▸ **EXERCISE DESCRIPTION**
Needed from the data below: all lines that contain the word "computer".

(Collected data)
######

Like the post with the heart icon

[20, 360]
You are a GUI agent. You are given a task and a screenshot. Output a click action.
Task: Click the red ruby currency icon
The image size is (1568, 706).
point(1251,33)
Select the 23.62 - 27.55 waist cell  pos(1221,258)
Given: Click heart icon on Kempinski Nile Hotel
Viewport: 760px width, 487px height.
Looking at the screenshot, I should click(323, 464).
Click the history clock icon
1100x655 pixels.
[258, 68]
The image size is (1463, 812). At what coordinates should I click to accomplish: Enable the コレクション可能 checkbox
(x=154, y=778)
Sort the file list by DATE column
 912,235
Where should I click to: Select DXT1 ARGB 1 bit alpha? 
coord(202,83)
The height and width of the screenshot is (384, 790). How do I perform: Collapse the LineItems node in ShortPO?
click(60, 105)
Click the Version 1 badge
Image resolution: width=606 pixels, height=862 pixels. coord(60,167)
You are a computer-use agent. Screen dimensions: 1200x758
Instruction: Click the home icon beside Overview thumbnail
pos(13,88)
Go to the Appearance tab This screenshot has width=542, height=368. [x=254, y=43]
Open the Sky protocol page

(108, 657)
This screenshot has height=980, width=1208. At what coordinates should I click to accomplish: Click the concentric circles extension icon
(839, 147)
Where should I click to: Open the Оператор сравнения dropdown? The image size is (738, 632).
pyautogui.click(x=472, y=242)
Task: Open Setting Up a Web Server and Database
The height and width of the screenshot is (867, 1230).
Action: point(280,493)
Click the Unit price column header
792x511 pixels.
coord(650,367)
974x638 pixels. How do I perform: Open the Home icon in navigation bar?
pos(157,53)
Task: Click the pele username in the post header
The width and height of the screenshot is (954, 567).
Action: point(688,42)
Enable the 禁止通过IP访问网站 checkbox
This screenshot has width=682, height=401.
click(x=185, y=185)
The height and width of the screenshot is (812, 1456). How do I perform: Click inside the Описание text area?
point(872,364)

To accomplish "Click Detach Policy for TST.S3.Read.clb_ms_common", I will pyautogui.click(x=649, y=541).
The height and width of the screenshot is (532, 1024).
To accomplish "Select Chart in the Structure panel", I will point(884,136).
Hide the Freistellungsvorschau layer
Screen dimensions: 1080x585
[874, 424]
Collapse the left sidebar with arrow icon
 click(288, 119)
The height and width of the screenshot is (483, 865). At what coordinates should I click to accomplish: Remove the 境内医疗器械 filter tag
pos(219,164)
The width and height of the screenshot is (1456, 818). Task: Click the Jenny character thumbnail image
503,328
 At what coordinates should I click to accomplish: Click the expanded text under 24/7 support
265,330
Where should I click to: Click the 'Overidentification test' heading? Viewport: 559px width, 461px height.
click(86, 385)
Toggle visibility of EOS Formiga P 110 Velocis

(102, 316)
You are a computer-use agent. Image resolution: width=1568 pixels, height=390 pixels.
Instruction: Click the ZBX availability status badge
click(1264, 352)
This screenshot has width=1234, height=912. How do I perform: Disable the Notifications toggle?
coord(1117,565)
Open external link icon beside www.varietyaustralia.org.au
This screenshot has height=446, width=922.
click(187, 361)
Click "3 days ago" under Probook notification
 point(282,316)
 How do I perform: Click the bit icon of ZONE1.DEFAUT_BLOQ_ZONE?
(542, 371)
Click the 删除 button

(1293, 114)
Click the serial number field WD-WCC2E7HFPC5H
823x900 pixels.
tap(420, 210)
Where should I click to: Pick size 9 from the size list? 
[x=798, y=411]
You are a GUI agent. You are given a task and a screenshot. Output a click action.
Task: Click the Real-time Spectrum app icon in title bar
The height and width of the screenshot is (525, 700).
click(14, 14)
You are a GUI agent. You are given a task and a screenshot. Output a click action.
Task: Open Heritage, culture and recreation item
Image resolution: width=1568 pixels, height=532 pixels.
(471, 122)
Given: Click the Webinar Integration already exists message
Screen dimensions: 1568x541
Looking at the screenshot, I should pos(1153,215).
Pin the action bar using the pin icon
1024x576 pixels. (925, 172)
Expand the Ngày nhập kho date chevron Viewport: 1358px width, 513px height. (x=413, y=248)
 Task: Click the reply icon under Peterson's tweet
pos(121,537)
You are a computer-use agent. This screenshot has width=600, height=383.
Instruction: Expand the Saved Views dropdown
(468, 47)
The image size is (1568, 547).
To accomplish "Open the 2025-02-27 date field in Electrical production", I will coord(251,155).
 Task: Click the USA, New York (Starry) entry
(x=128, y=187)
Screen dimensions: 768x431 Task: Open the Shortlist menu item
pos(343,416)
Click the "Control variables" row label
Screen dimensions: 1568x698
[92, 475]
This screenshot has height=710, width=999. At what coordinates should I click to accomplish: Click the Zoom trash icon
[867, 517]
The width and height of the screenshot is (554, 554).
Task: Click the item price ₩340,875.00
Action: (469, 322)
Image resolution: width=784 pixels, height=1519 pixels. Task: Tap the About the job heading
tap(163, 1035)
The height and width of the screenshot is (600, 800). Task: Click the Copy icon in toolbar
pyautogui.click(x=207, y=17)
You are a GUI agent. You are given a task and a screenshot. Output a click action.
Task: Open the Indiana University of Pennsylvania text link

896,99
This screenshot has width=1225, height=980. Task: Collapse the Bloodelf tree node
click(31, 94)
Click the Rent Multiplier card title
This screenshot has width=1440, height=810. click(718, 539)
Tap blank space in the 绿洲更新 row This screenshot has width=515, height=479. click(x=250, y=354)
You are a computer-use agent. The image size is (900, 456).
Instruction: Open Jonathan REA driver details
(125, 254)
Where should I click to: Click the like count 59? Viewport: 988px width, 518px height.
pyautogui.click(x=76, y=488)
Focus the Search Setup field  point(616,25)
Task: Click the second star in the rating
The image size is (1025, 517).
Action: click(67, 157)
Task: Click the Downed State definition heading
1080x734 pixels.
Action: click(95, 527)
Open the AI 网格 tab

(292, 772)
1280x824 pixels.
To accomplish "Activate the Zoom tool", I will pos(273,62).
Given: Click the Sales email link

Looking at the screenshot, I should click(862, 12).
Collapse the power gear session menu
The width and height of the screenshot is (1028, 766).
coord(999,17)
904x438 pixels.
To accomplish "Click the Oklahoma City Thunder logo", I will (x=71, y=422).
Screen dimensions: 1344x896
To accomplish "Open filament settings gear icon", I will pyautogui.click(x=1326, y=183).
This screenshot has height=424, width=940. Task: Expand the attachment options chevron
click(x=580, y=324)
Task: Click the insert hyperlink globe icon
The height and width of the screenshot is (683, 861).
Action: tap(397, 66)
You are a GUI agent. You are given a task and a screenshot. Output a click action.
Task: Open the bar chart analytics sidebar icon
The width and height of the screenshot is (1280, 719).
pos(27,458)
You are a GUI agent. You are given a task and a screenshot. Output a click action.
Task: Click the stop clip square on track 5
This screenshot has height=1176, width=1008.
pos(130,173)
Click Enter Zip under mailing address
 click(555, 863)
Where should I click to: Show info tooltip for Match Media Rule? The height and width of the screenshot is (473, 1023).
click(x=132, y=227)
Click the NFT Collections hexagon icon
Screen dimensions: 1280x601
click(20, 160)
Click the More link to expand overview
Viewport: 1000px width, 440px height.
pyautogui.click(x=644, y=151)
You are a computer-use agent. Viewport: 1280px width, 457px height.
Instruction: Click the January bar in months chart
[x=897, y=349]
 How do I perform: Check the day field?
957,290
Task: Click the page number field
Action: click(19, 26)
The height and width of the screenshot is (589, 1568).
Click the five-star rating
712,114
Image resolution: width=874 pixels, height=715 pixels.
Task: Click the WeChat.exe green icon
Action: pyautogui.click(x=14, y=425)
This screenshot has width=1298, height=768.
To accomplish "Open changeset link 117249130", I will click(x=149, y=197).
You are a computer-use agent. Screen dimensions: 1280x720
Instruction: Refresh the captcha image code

######

▸ **TASK OUTPUT**
You are a computer-use agent. Screen dimensions: 1200x758
You are a computer-use agent. Image resolution: width=1568 pixels, height=390 pixels.
You are a computer-use agent. This screenshot has width=600, height=383.
You are a computer-use agent. The image size is (900, 456).
You are a computer-use agent. Viewport: 1280px width, 457px height.
You are a computer-use agent. Screen dimensions: 1280x720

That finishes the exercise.